Texas startup HiddenLayer has bagged a hefty $50 million in new venture capital funding as investors continue to pour money into new technologies to protect the code flowing in and out of AI and LLM training sets.
HiddenLayer, which emerged from stealth in July 2022 with $6 million in funding, said the latest financing was led by M12, Microsoft’s Venture Fund, and Moore Strategic Ventures.
The Austin company also took on equity investments from Booz Allen Ventures, IBM Ventures, Capital One Ventures, and Ten Eleven Ventures.
HiddenLayer, winner of the ‘Most Innovative Startup’ prize at this year’s RSA Innovation Sandbox, is pitching a future that includes MLMDR (machine learning detection and response) platforms monitoring the inputs and outputs of your machine learning algorithms for anomalous activity consistent with adversarial ML attack techniques.
HiddenLayer says it is building a Machine Learning Security (MLSec) Platform with tooling to protect ML models against adversarial attacks, vulnerabilities, and malicious code injections.
The product is promising real-time defense and response capabilities, including alerting, isolation, profiling, and misleading.
HiddenLayer joins a cadre of new startups tackling the security of AI apps and deployments.
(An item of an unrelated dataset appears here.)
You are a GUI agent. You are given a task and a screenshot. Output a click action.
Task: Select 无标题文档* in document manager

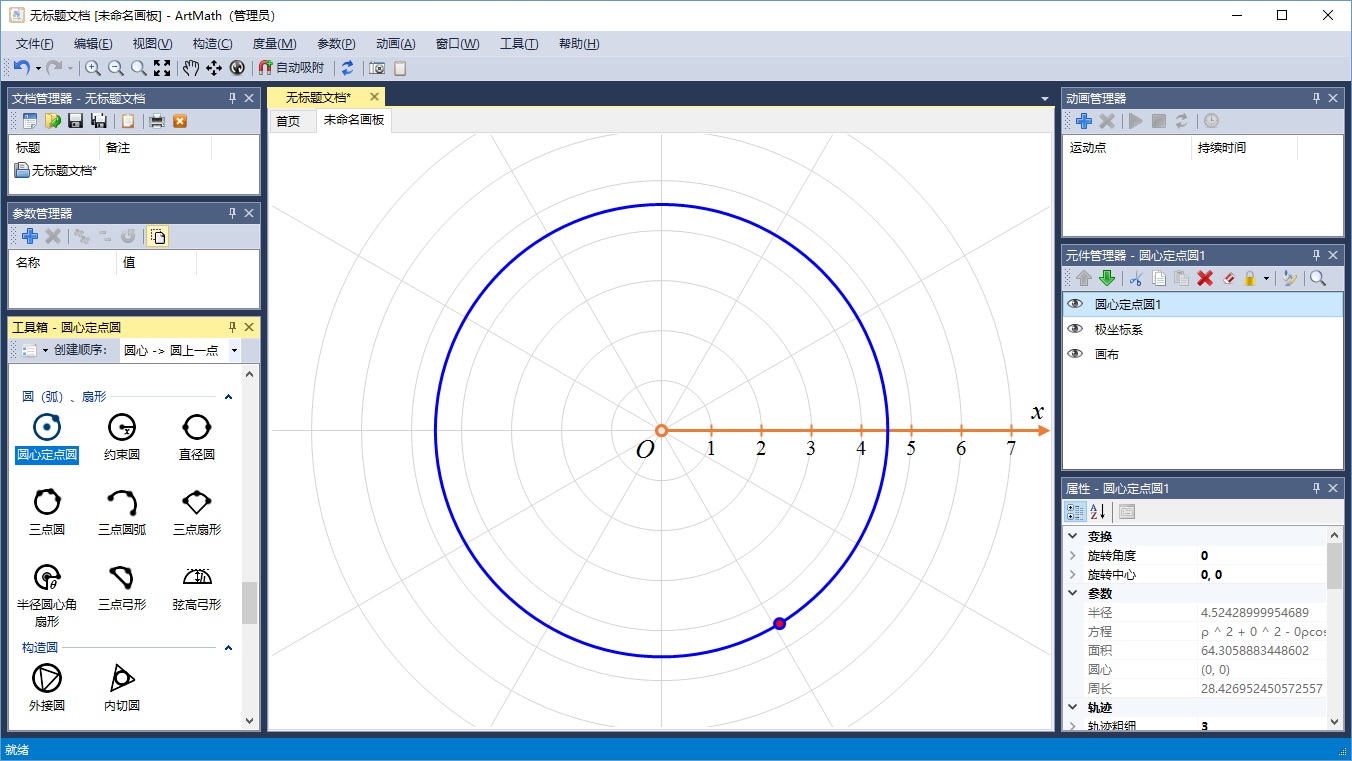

Earlier this year, consulting giant KPMG spun out a venture-backed startup called Cranium that’s working on “an end-to-end AI security and trust platform” capable of mapping AI pipelines, validating security, and monitoring for adversarial threats.
The increased investments in AI security follows the heady launch of OpenAI’s ChatGPT app and a race among software providers big and small to embrace the powerful capabilities of LLM (language learning models) and generative AI.
Software giant Microsoft has debuted an AI-powered security analysis tool to automate incident response and threat hunting tasks, showcasing a security use-case generative AI chatbots.
OpenAI has also released a business edition of ChatGPT, promising enterprise-grade security and a commitment not to use client-specific prompts and data in the training of its models.